ICME 2026 Special Session

Graph-Driven Cognitive Intelligence for Multimedia Understanding and Interaction

Paper Submission Deadline: December 12, 2026
Conference Dates: 5 July - 9 July 2026
Venue: Bongkok, Thailand

We will host a special session at ICME 2026 titled “Graph-Driven Cognitive Intelligence for Multimedia Understanding and Interaction.” We warmly welcome your submissions!

This proposal builds upon our continued interest in advancing intelligent multimedia understanding. Following the previous special sessions, “Multi-modal Visual Information Learning and Representation” (ICME 2024) and “Graph Neural Networks for Multimedia Data Analysis” (ICME 2025), we hope to further extend this line of inquiry toward cognitive reasoning and interactive intelligence. While the earlier sessions focused on perceptual representation and structured analysis, this proposal aims to explore how these foundations may evolve toward higher-level multimedia cognition.
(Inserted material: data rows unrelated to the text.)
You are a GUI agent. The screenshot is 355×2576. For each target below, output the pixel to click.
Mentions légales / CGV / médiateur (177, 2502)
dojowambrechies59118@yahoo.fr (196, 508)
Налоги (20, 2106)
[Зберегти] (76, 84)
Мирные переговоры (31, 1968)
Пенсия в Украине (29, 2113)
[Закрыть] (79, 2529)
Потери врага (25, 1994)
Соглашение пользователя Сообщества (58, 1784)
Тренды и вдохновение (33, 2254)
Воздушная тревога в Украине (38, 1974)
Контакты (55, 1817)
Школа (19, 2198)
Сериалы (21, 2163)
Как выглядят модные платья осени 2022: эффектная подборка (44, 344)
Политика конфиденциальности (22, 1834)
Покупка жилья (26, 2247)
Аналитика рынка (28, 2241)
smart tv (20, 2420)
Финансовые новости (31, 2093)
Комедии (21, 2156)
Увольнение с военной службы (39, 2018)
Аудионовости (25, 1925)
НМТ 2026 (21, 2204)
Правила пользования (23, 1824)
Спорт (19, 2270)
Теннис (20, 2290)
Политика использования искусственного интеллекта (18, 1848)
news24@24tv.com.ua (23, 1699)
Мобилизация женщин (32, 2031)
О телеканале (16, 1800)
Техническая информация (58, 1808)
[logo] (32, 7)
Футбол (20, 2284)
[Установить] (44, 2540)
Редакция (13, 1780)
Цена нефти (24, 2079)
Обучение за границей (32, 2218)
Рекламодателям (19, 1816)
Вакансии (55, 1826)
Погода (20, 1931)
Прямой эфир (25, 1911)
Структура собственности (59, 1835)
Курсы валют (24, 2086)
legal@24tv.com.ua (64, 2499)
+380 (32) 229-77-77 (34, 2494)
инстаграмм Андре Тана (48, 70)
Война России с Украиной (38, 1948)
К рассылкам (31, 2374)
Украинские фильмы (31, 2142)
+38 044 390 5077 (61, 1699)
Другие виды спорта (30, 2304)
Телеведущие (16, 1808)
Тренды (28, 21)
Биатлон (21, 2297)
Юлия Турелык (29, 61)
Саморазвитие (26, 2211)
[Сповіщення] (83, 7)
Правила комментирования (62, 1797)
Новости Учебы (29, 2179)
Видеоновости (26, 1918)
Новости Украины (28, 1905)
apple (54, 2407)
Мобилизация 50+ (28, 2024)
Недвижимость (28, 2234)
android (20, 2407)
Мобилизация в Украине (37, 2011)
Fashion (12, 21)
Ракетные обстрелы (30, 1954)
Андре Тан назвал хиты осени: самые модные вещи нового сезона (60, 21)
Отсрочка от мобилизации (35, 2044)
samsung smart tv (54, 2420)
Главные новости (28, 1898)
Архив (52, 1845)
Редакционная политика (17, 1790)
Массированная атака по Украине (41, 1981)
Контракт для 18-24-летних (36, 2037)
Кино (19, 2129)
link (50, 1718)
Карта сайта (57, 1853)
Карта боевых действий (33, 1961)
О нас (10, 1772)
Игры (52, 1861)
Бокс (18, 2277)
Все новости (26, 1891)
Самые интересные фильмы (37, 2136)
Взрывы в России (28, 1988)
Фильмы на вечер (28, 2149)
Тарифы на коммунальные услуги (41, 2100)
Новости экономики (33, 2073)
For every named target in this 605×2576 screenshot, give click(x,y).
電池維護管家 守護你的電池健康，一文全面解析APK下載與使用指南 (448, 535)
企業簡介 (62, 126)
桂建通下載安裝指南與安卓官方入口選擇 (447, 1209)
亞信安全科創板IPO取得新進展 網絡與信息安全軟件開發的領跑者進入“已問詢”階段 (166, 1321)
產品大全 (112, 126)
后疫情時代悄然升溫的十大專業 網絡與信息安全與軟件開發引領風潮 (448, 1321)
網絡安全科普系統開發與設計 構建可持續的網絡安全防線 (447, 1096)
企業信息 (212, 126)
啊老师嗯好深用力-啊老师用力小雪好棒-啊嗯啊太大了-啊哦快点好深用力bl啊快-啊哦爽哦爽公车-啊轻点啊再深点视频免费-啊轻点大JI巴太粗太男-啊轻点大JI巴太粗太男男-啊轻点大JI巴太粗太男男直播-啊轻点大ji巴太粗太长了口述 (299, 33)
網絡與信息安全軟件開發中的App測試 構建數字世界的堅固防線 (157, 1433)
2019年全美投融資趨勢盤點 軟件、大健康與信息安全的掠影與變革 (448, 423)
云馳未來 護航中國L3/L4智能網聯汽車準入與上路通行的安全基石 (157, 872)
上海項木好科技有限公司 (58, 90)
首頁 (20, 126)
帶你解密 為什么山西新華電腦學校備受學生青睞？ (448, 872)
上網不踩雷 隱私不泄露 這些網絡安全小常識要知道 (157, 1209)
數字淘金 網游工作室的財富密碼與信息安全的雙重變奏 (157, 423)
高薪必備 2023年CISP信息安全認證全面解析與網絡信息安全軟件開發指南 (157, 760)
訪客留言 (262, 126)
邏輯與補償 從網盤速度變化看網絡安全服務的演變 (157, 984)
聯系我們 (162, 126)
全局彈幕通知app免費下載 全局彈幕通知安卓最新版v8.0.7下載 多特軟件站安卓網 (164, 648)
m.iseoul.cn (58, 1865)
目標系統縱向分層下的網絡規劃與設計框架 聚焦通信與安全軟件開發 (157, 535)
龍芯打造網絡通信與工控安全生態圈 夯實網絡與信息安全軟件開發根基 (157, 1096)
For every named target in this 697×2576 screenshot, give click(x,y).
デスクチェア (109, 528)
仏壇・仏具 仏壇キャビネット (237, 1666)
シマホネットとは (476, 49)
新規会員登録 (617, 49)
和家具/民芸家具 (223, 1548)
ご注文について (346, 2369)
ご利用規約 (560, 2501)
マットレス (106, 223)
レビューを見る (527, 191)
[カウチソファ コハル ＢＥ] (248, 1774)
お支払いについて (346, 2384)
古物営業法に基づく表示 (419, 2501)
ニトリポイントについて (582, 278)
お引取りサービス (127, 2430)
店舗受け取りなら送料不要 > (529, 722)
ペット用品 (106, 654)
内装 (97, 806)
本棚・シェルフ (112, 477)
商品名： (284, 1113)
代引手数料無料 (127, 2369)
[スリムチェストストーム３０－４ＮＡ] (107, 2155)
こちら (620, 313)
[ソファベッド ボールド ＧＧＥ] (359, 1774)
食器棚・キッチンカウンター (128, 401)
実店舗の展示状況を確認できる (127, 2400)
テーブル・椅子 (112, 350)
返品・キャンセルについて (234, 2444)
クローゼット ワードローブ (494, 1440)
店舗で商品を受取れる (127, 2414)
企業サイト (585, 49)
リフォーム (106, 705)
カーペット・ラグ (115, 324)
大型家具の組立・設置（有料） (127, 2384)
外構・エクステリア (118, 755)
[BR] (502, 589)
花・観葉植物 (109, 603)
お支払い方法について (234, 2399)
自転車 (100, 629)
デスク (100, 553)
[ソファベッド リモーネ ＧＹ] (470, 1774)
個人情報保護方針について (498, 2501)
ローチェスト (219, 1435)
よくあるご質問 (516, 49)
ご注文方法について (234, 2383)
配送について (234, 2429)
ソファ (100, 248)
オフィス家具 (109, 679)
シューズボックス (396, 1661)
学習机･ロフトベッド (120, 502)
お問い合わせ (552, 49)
In alignment with the ICME 2026 theme, “Beyond Perception: Intelligent Media in the Age of Autonomous Agents,” the proposed session seeks to examine how graph-based modeling and reasoning could potentially contribute to multimedia systems with richer cognitive awareness, adaptive interaction, and more autonomous decision-making capabilities. By encouraging discussions that connect perception with cognition and link structural modeling with intelligent behaviors, we hope this session can provide a timely forum for new ideas and emerging directions in next-generation multimedia intelligence.

Organizers

Xiangmin Han

Xiangmin Han

Tsinghua University

(Area Chair)

Shaoyi Du

Shaoyi Du

Xi’an Jiaotong University

Shihui Ying

Shihui Ying

Shanghai University

Mingxia Liu

Mingxia Liu

The University of North Carolina at Chapel Hill

Tsinghua University Xi’an Jiaotong University Shanghai University UNC Chapel Hill

Session abstract:

Multimedia data, including images, videos, audio, and interactive content, is fundamental to today’s intelligent media ecosystem. Its complexity creates challenges for understanding, reasoning and interaction because traditional learning paradigms often struggle to capture the cognitive and relational structures within such data. Graph-based and hypergraph-based learning provide effective frameworks for modeling high-order relationships and enabling structured and interpretable intelligence. Aligned with the ICME 2026 theme, this special session highlights emerging theories, algorithms, and applications that integrate graph-based reasoning, multimodal cognition, and adaptive interaction. It aims to promote discussion on cognitive graph models, interaction-aware architectures, and human-centered intelligent agents for next-generation multimedia understanding.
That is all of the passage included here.